_PROBLEM TO SOLVE_.
Arrange the material below as a numbered list with one line per item, skipping any blank lines and omitting the pictures.

━━━━━━━━━━

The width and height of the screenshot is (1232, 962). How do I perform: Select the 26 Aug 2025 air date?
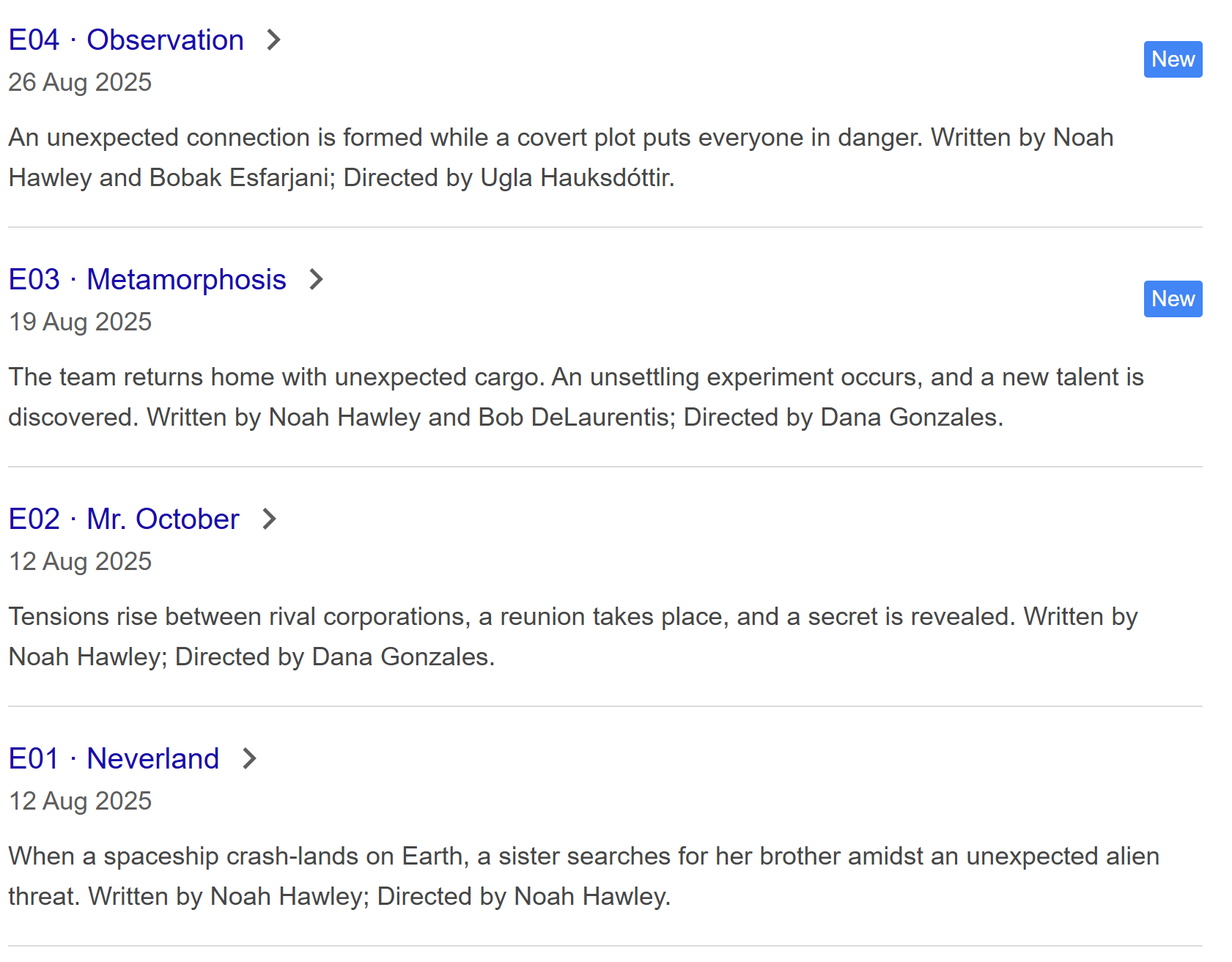click(x=80, y=82)
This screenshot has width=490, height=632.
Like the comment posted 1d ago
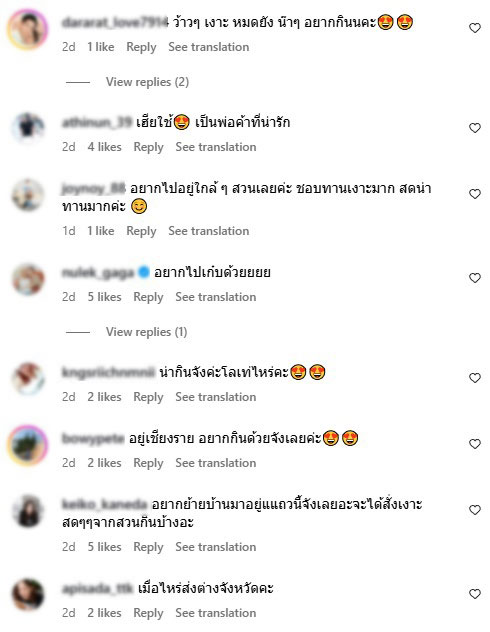point(475,194)
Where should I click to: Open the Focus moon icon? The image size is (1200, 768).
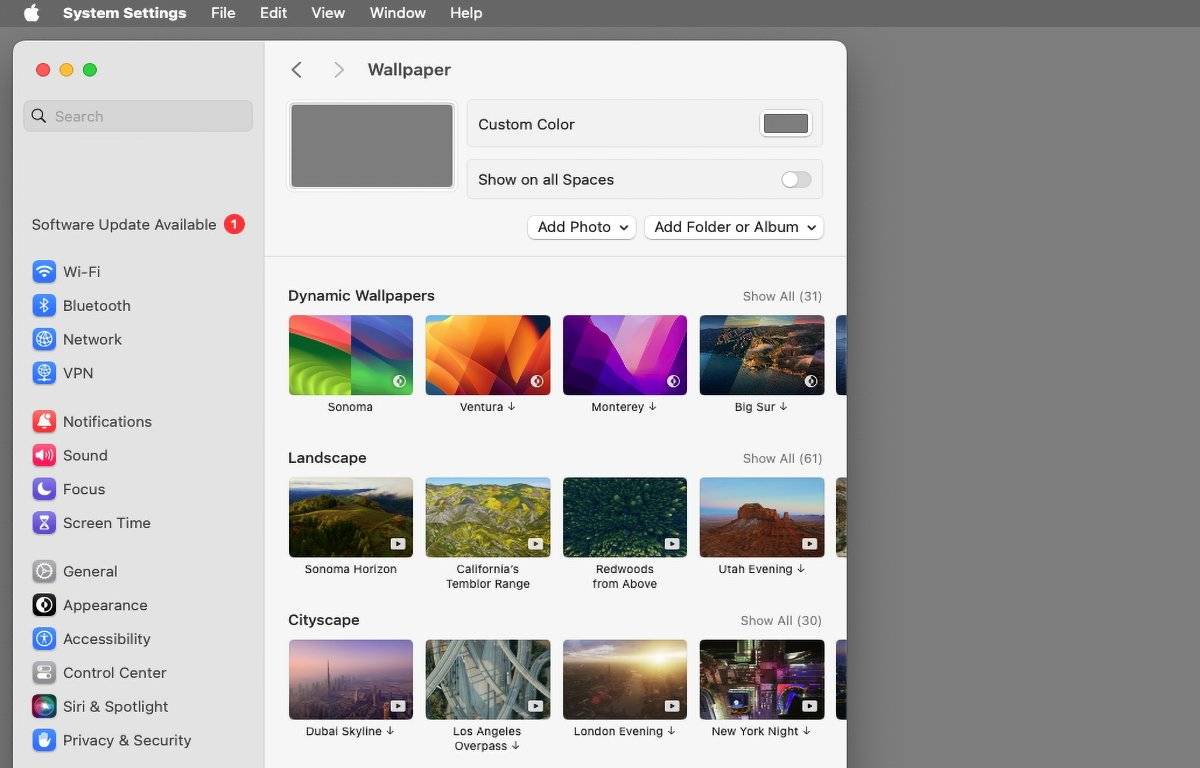click(x=44, y=489)
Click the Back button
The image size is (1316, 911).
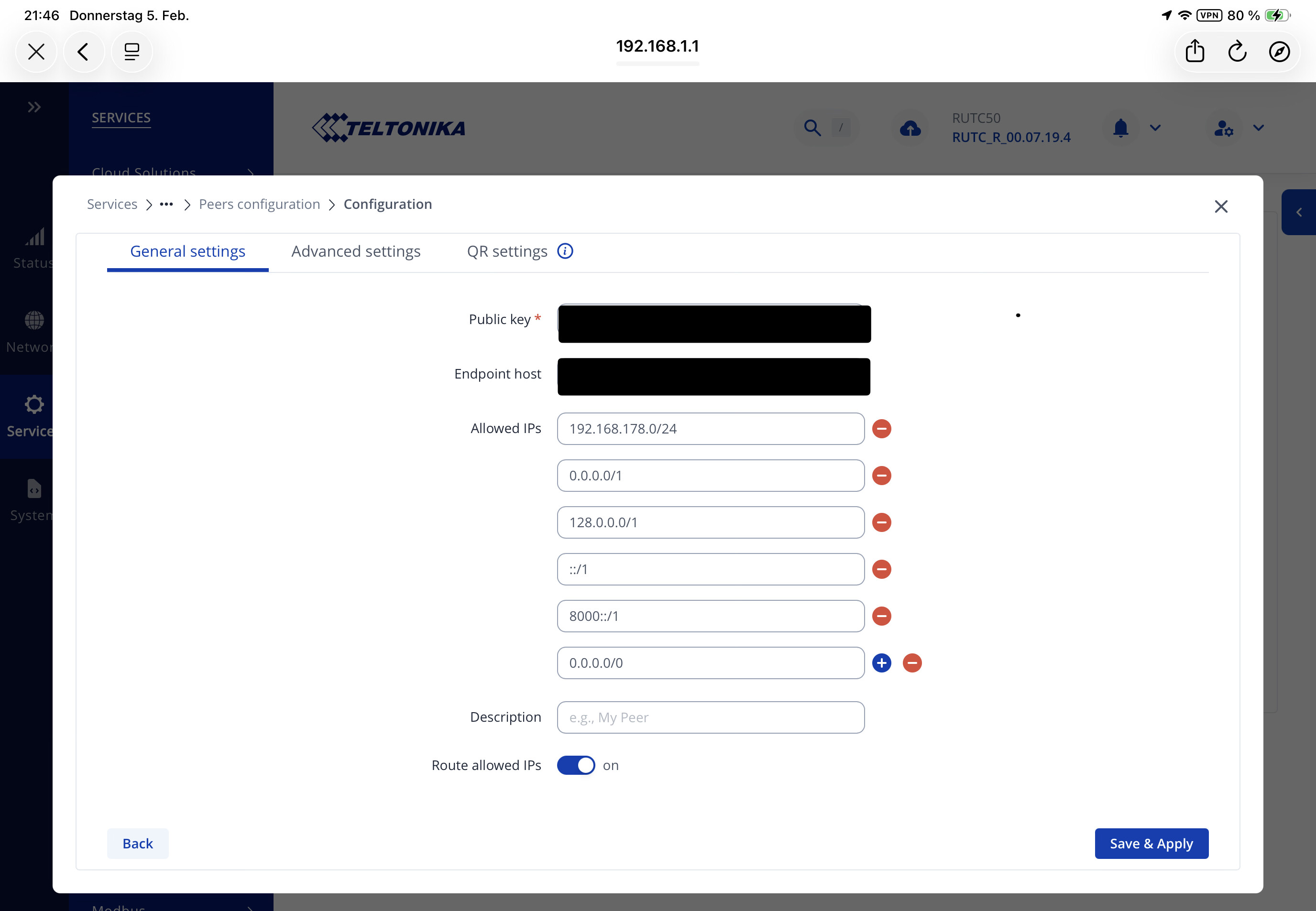click(138, 843)
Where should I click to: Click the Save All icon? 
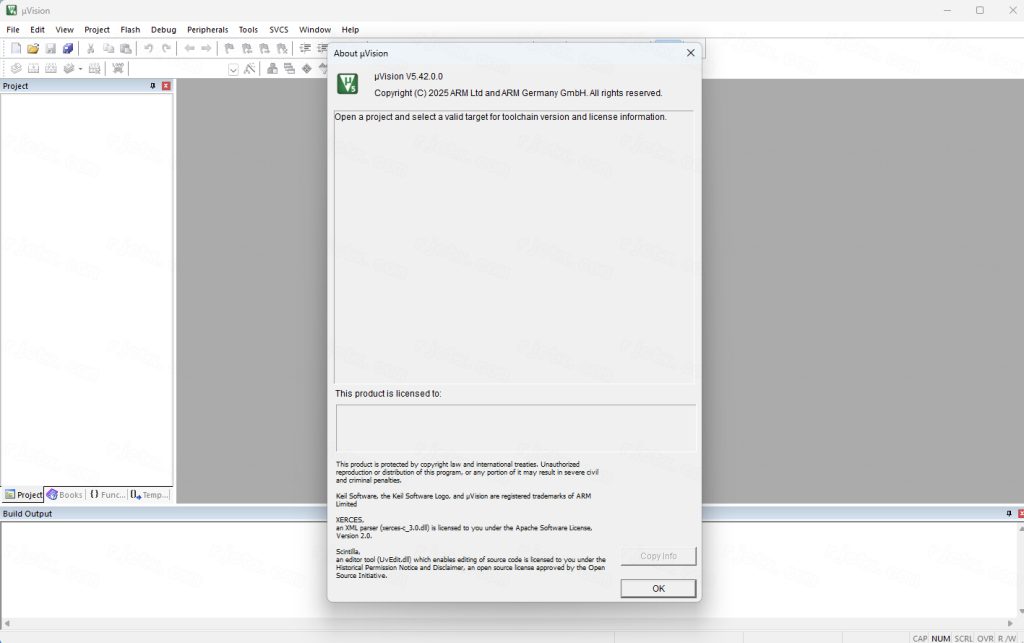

━━━━━━━━━━

_WRITTEN REPLY_.
1. The width and height of the screenshot is (1232, 962). How do I perform: Select the 26 Aug 2025 air date?
2. click(x=80, y=82)
3. This screenshot has width=490, height=632.
4. Like the comment posted 1d ago
5. point(475,194)
6. Where should I click to: Open the Focus moon icon? The image size is (1200, 768).
7. click(x=44, y=489)
8. Click the Back button
9. The image size is (1316, 911).
10. click(138, 843)
11. Where should I click to: Click the Save All icon? 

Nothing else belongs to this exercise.